Cana geleceğine mala gelsin… Herhangi bir nedenle maddi hasara uğrayana sıklıkla söyleriz bu atasözünü. Bir nevi teselli cümlesidir. Peki, mala gelen zaman içinde canı da alıyorsa? Nasıl mı? Son iki ayda işini kaybeden ve geçim sıkıntısı yaşayan 95 kişinin yaşamına son verdiği ile ilgili haberleri işaret etsem daha açıklayıcı olur herhalde… Ulusal bir gazetede okuduğum haberde; CHP Ankara Milletvekili Gamze Taşcıer, “81 ilin yerel gazetelerini tek tek taradık ve ocak ayında en az 95 kişinin intihar ettiğini belirledik. İntiharların en büyük nedeni şüphesiz pandemi koşullarıyla birlikte ağırlaşan ekonomik sıkıntılar” diyor. İstatistikler ne kadar gerçeği yansıtıyor resmi kurumlar bu oranlara ne diyor bilemem ancak durum açık ve net ortada: geçim sıkıntısı kişiyi intihara sürükleyebiliyor… Salgın nedeniyle küresel çapta etkili olan ekonomik kriz giderek derinleşiyor.
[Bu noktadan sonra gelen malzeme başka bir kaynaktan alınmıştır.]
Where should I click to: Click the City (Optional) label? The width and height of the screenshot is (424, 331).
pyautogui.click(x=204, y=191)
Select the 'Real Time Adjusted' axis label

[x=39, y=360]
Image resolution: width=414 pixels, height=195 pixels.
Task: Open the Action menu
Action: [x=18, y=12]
Aynı haberde yer alan verilere göre 2020 yılında 99 bin 588 esnafın dükkanı ve 40 bin 735 şirket kapandı, gerçek işsiz sayısı ise 10,7 milyona ulaştı. Çoğu aile krediler ile ayı atlatıyor. Bir hanede birden fazla kişi bankalara borç üstüne borç yapıyor. İşin daha vahim yanı salgının ekonomik etkilerini azaltmak için ilan edilen işten çıkarma yasağının bitmesiyle birlikte işsizler ordusuna binlerce kişinin daha katılması kaçınılmaz olacak gibi duruyor. İçinde bulunduğumuz durum olağandışı. Yani ülke ekonomisi ne kadar iyi olursa olsun belirli çapta bir sarsıntı çok normal. Fakat salgın endişesine zaten var olan işsizlik, borçluluk, güvencesizlik gibi sorunlar katlanarak eklenince haliyle vatandaş da kendini çıkmazda buluyor. Peki Devlet ne yapmalı? Devletin böylesine olağandışı bir durumda yaklaşık 80 milyonun tamamını harikulade geçindirmesini beklemek ütopik olur. Bunu hiçbir devletin yapabileceğine inanmıyorum açıkçası. Ülke ekonomimizin yettiği ölçüde esnaf da işçi de korunmaya çalışılıyor. Daha iyisi olabilir miydi? Orası apayrı bir konu. Ancak iş biraz da patronlara müdürlere kalıyor. 10 üzerinden 9’luk bir hayat yaşayan Ahmet Bey salgın nedeniyle yaşam kalitesi 5’e 6’ya düşmesin diye elemanını işten ya da ücretsiz izne çıkarmamalı. Ya da 10 üzerinden 7’lik bir hayatı olan müdür Ayşe Hanım şirket geliri azaldı diye personel çıkarılmasını önermemeli. Birilerinin kazancı azaldı diye daha düşük gelire çalışan insanlar işsiz bırakılmamalı, ücretsiz izne çıkarılmamalı. Herkes imkanı yettiğince taşın altına eline koymalı. Sonuçta komşumuz açken tok yatmak pek bizlik değil… Değil mi?